New-car buyers waiting for a new Hyundai will need to develop patience amid chronic production delays caused by a global shortage of semiconductors.
A confidential bulletin sent to dealers has outlined the delays model by model and includes most of the brand’s range.
Dealers are now faced with having to inform frustrated customers who have already been waiting for months to take delivery of their new car. In some cases buyers won't take delivery until next year.
For example, the previous waiting time for the popular Hyundai i30 hatch was two to four months but that has been pushed back to four to five months.
The all-new Hyundai i30 sedan’s waiting time has been pushed back from two months to eight to nine months.
The longest wait time for any Hyundai is for the new Tucson 2.0 N-Line, which is now listed as arriving 10 to 11 months from now.
The Hyundai Santa Fe seven-seat family SUV has shifted from a four to five month wait and is now listed as having a six to seven month wait, pushing deliveries into next year.
The Hyundai Palisade large SUV has moved from three to four months and is now estimated to arrive in four to five months.
The all-new Hyundai Staria van and Staria people mover originally had a three to four month delay but are now showing a delivery estimate of five to six months.
The Hyundai Ioniq electric car has been pushed from two to three months and is now listed as arriving in four to five months.
A number of dealers, speaking to CarAdvice of condition of anonymity, expressed their frustration about the delays.
“We know there is nothing Hyundai can do about it, but we now have customers walking away and rightly asking for their money back,” said one Hyundai dealer.
“Few people have the patience to wait that long for a new car. It’ll be an old model by then,” joked another. “I've never seen anything like this, it's ridiculous.”
For its part, the Australian Automotive Dealer Association (AADA) has pleaded with customers to be patient.
The head of the AADA, James Voortman, has previously told CarAdvice: “We understand buyers are frustrated, but this is a global semiconductor shortage. Our advice is to get in the queue and stay in the queue. Our dealers will do the best they can to fill orders as fast as possible. The stock situation changes daily.”

────

* TRY IT: Please say whether each statement below agrees with the article on Hyundai delivery delays, answering yes or no and quoting the deciding words from the article. (a) The waiting time for the i30 sedan went from two months to eight to nine months. (b) The Palisade has the longest wait of any Hyundai. (c) James Voortman heads the AADA.

Dataset entries:

────

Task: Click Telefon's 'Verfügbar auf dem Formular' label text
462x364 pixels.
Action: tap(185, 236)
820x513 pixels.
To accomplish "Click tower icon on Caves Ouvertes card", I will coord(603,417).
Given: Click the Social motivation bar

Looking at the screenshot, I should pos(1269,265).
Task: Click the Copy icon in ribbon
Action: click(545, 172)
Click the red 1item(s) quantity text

────

* RESPONSE TO THE EXERCISE:
(a) Yes: "The all-new Hyundai i30 sedan’s waiting time has been pushed back from two months to eight to nine months."
(b) No: "The longest wait time for any Hyundai is for the new Tucson 2.0 N-Line"
(c) Yes: "The head of the AADA, James Voortman"